● Trecho da página:
A Quaresma é um período em que os fiéis são encorajados a fazerem penitência, abstinência e jejum, como forma de se aproximarem de Deus e se purificarem espiritualmente. O Carnaval tinha, portanto, o objetivo de organizar a subversão popular em relação à moralidade rígida e reacionária da Igreja. Era o momento em que tudo era permitido antes da Quaresma. Era a festa da carne, dos pecadores… No entanto, como se vê, nem mesmo a Igreja Católica censurou as aspirações populares neste período. Ao contrário, dominou tudo por séculos, permitindo que os fiéis saíssem das normas celestiais. O Estado permitia que se fizesse algazarra justamente para a situação não sair do controle.
Os identitários, neste sentido, assumem um papel de censores morais pior do que a Igreja Católica. Estes querem censurar as manifestações genuínas do povo brasileiro, que vai às ruas gozar de determinados aspectos da sociedade.

● Dados de origem:

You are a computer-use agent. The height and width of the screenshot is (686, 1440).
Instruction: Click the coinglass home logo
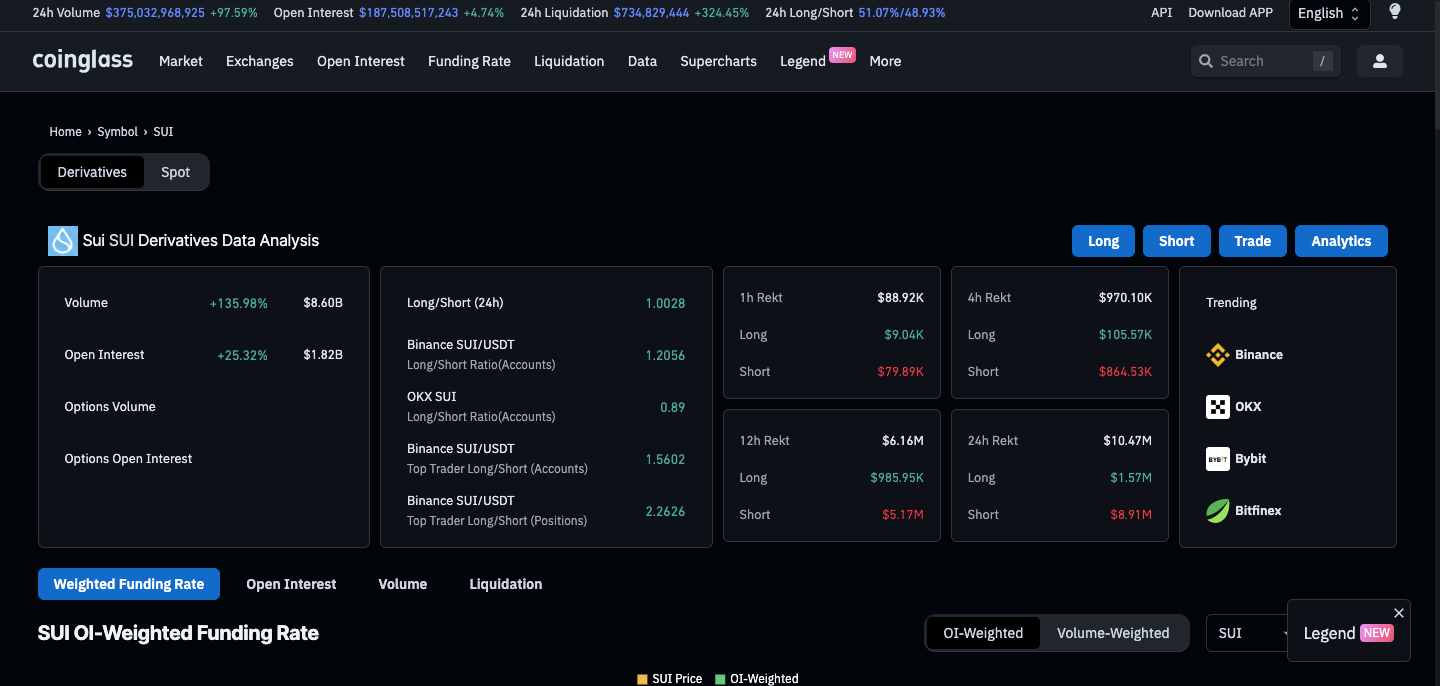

● Instruções do exercício:
a – Responda com base no trecho sobre o Carnaval:
(i) Que práticas os fiéis são encorajados a fazer durante a Quaresma?
(ii) Como o trecho descreve o Carnaval logo depois de dizer que era o momento em que tudo era permitido?
(iii) Com quem o trecho compara os identitários como censores morais?
b – Segundo o trecho sobre o Carnaval, por que o Estado permitia a algazarra? Explique em uma a três frases.

● Soluções das tarefas:
a –
(i) Penitência, abstinência e jejum.
(ii) Como "a festa da carne, dos pecadores".
(iii) Com a Igreja Católica, e o trecho diz que eles são piores do que ela.

b – O Estado permitia a algazarra justamente para que a situação não saísse do controle.